Have I dodged running fast because I know it’s hard, because it scares me? In many ways, I believe so. It’s something I would like to overcome.
Am I allowing myself too much drift, to much slack in walking away from previous ideas and plans in pursuit of new ones?
Who knows. There is certainly something to be said for finding something very difficult to achieve and sticking with the plan to get there. In some senses, I feel like I’ve failed here, namely in my recent triathlon pursuits. But on the other hand, are we not to allow ourselves experimentation? Is it truly something to hang one’s head about if three months into training you find you’re just not that motivated about that particular sport or distance? Good always comes from any endeavor, whether it’s seen through or not. Though I never did do a triathlon, I overcame my fear of swimming, to the point I can get in the water and swim a mile without fear. That is certainly worth something even though I never crossed a finish line.

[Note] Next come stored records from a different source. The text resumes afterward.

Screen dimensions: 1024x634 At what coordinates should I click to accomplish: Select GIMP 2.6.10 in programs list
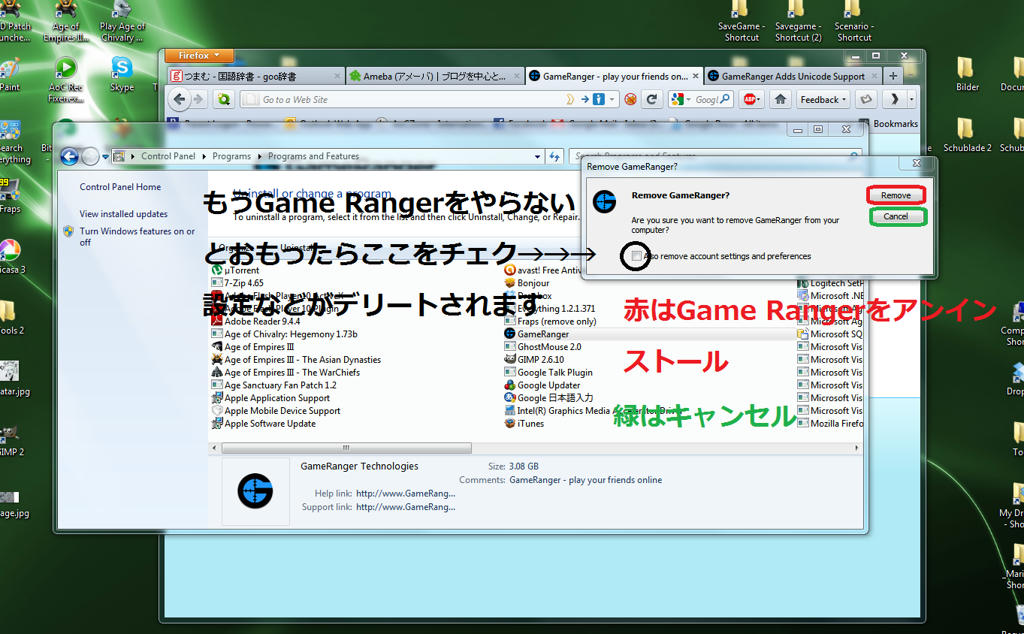pos(540,360)
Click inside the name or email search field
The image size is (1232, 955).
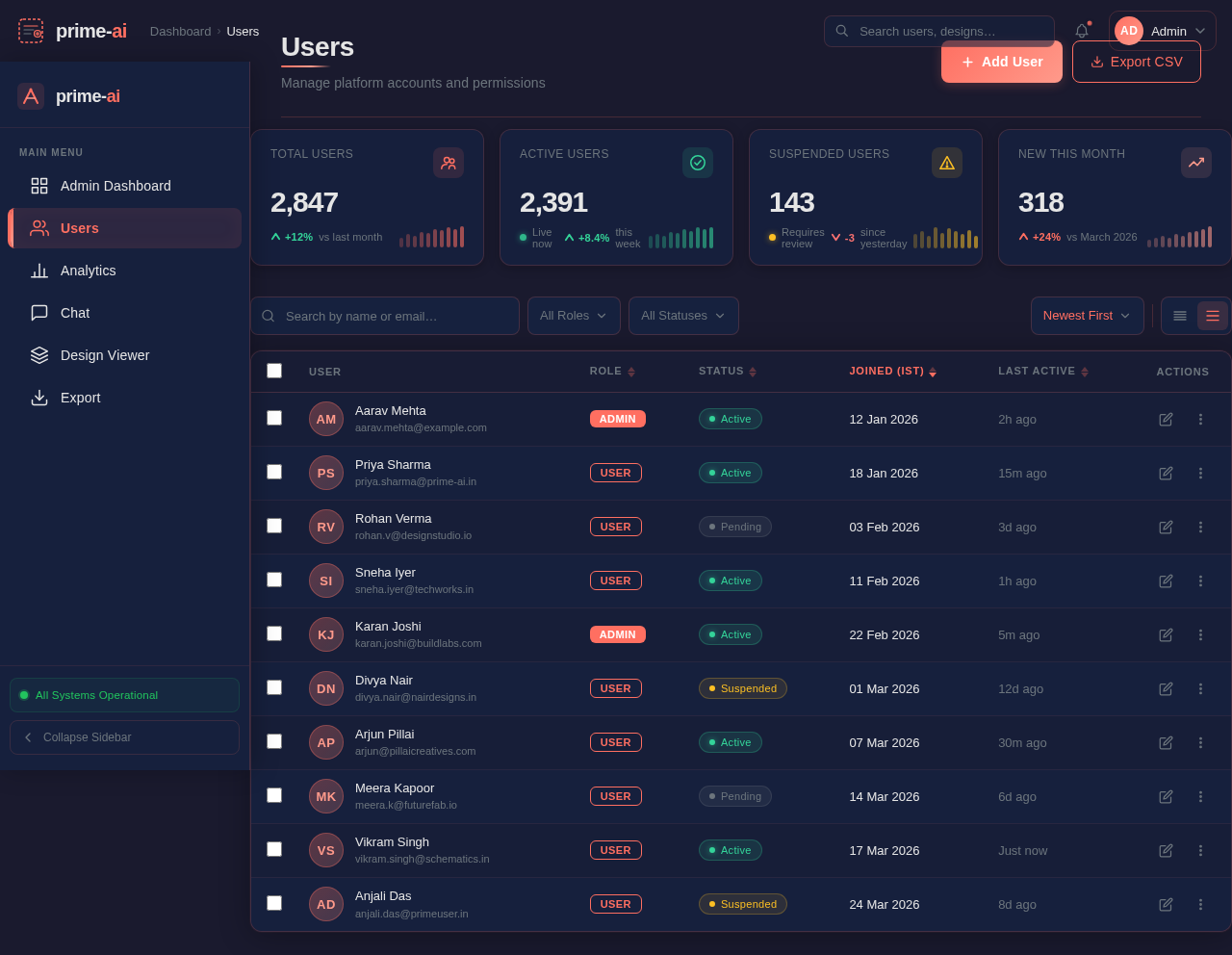click(x=385, y=315)

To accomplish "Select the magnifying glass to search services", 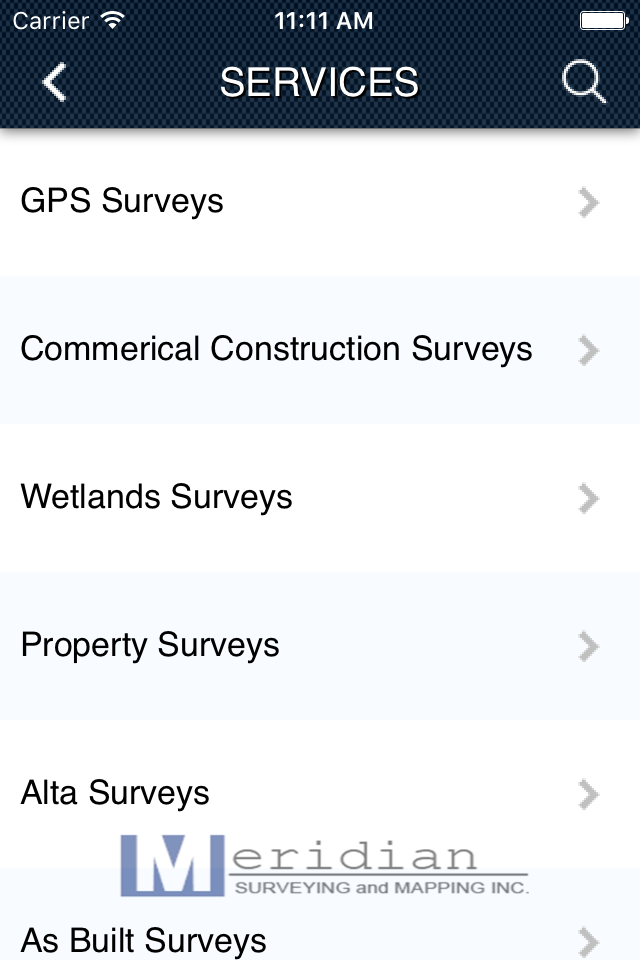I will click(585, 82).
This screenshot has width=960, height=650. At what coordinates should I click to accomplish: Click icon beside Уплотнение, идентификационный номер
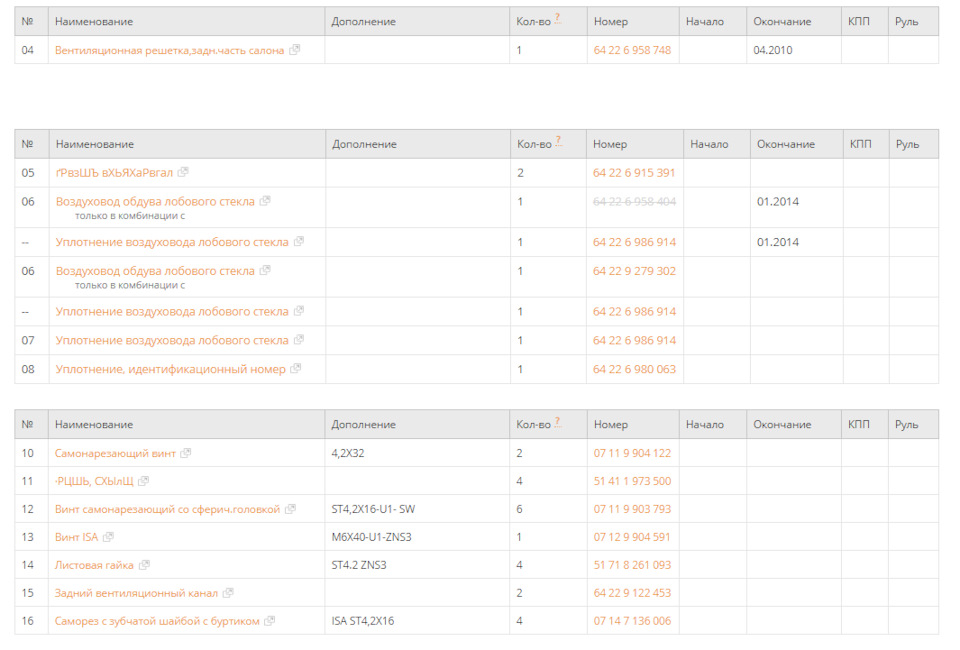click(x=296, y=369)
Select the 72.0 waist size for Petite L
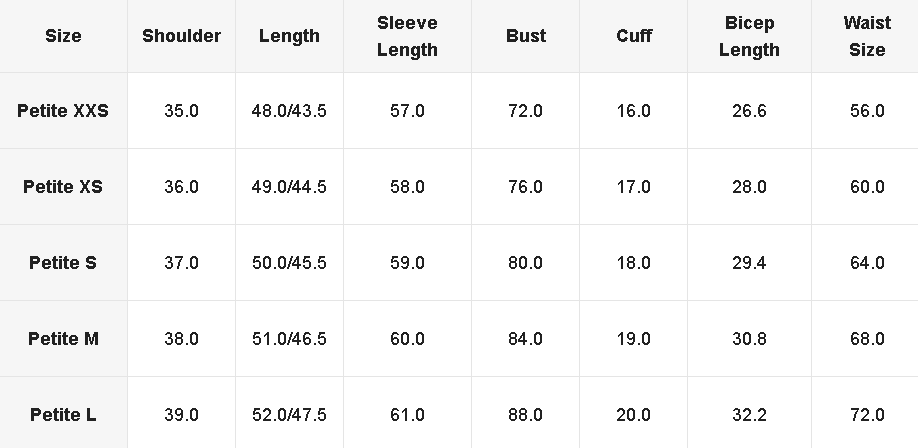 (867, 415)
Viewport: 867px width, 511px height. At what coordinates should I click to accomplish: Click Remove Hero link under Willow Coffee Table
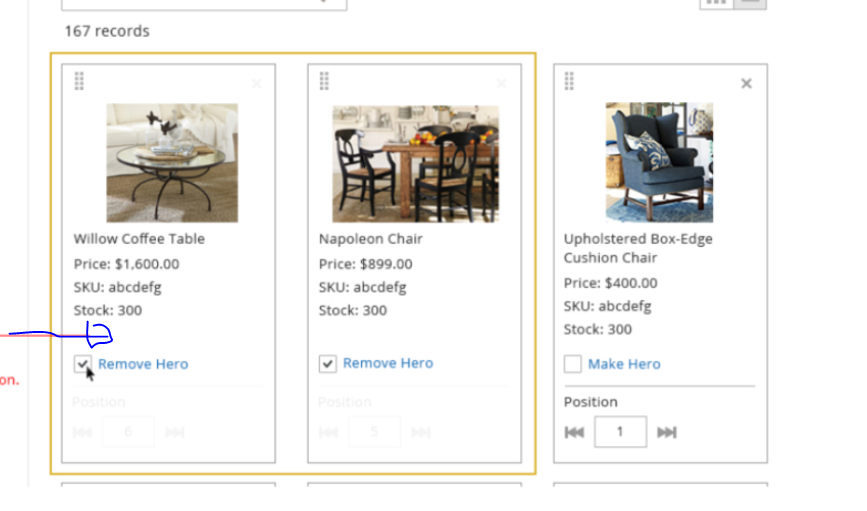pyautogui.click(x=143, y=364)
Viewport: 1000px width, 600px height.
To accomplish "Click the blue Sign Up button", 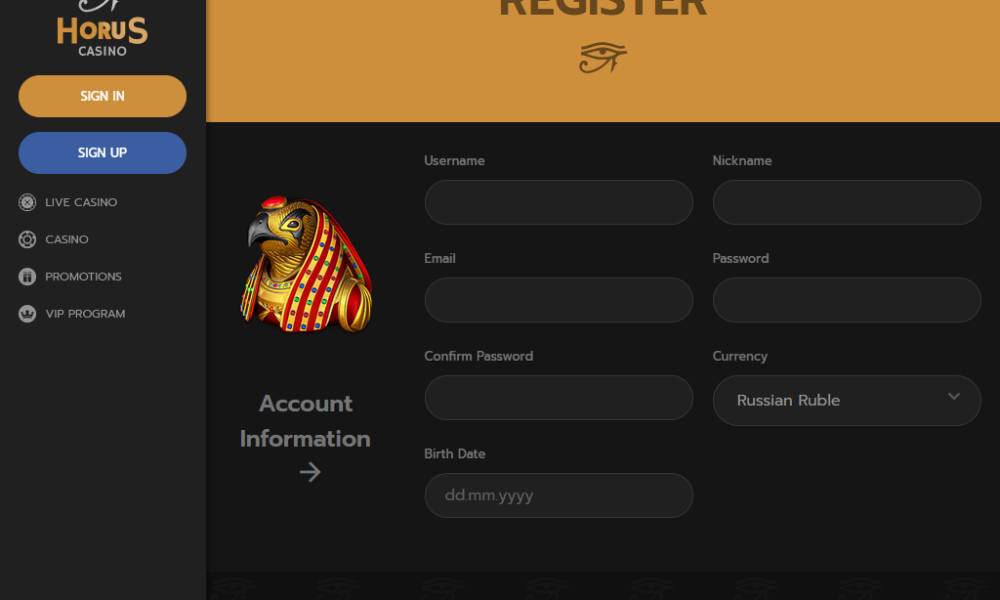I will (x=102, y=153).

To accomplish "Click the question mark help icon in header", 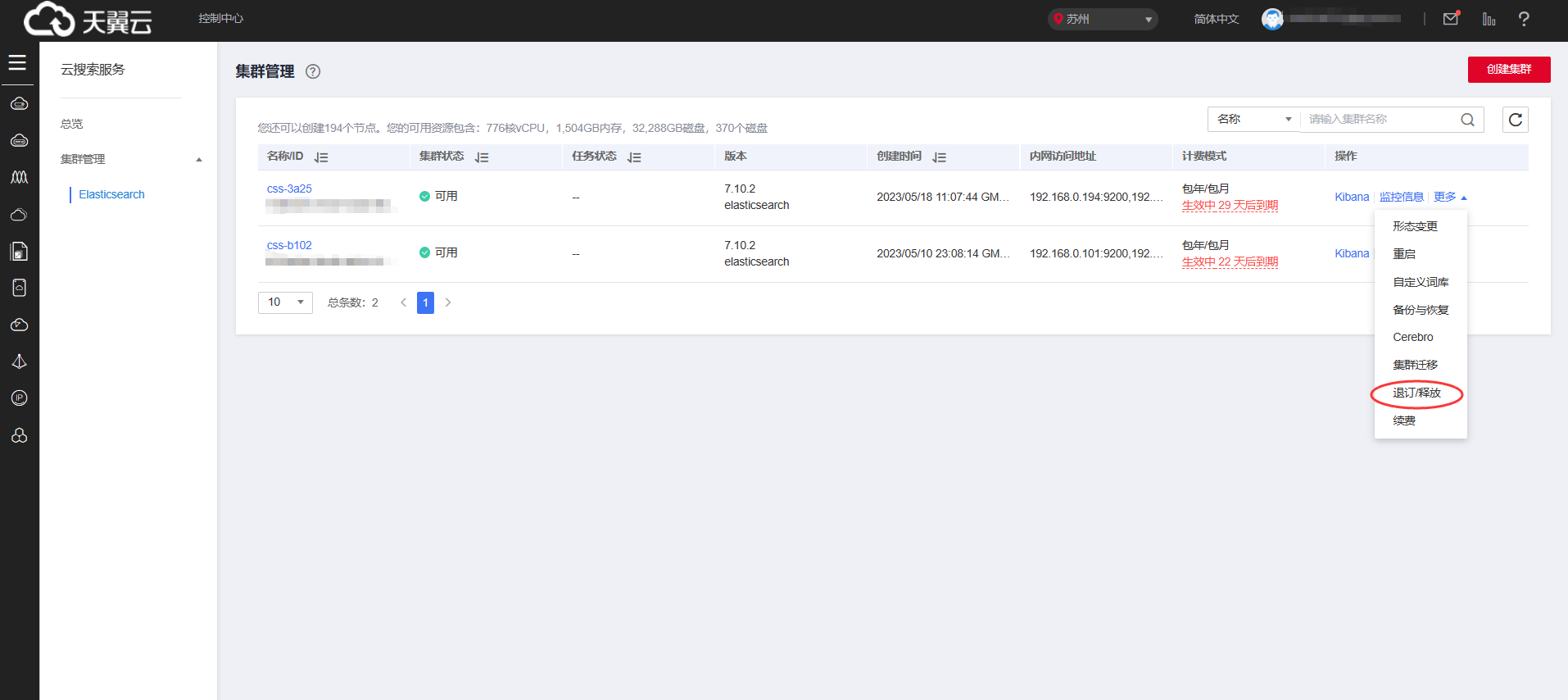I will pos(1523,19).
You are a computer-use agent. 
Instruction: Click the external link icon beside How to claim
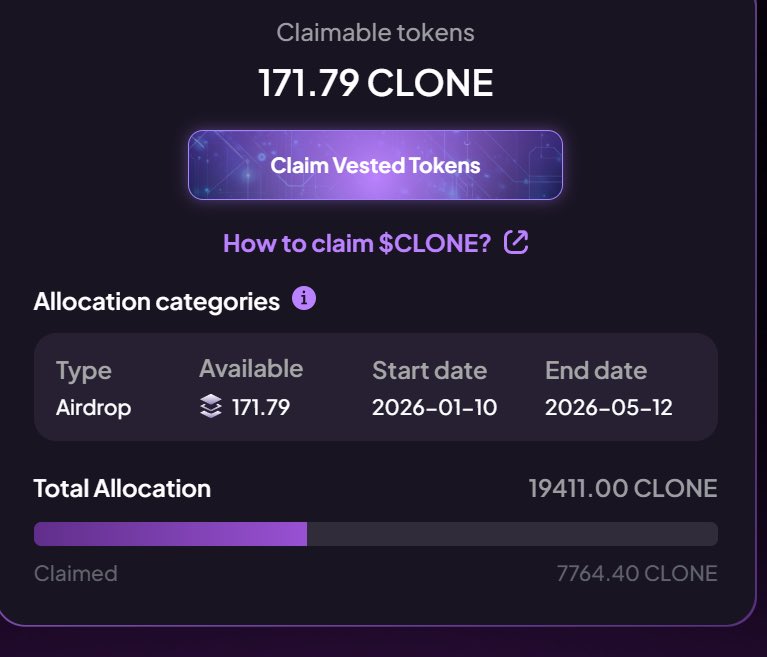coord(516,242)
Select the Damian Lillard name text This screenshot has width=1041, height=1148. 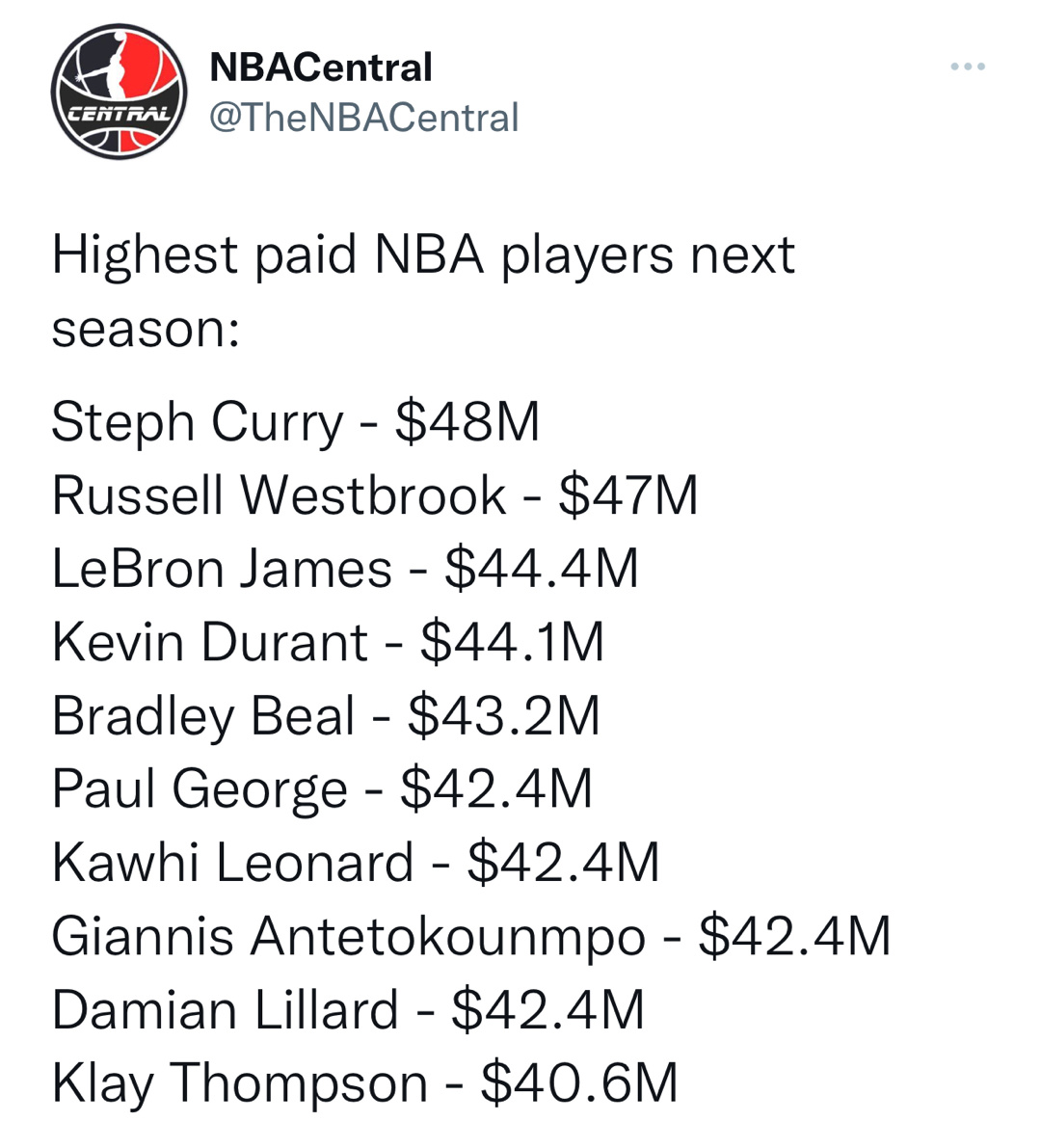tap(225, 1010)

Running will always remain a constant in some way, I have no doubts about that. It is the sole physical activity that I’ve been able to regularly do without losing interest at some point. So the question is simply what kind of running I want to do. Perhaps I’d like to enter the mainstream for a while; race some 5Ks, work on my speed and form, and try to start establishing some PRs in the classic distances, working my way up.
On a side note, I believe I’m going to stop my running summaries here. It’s redundant and too focused on numbers. I’ll try to insert the link to my RunningAhead training log instead.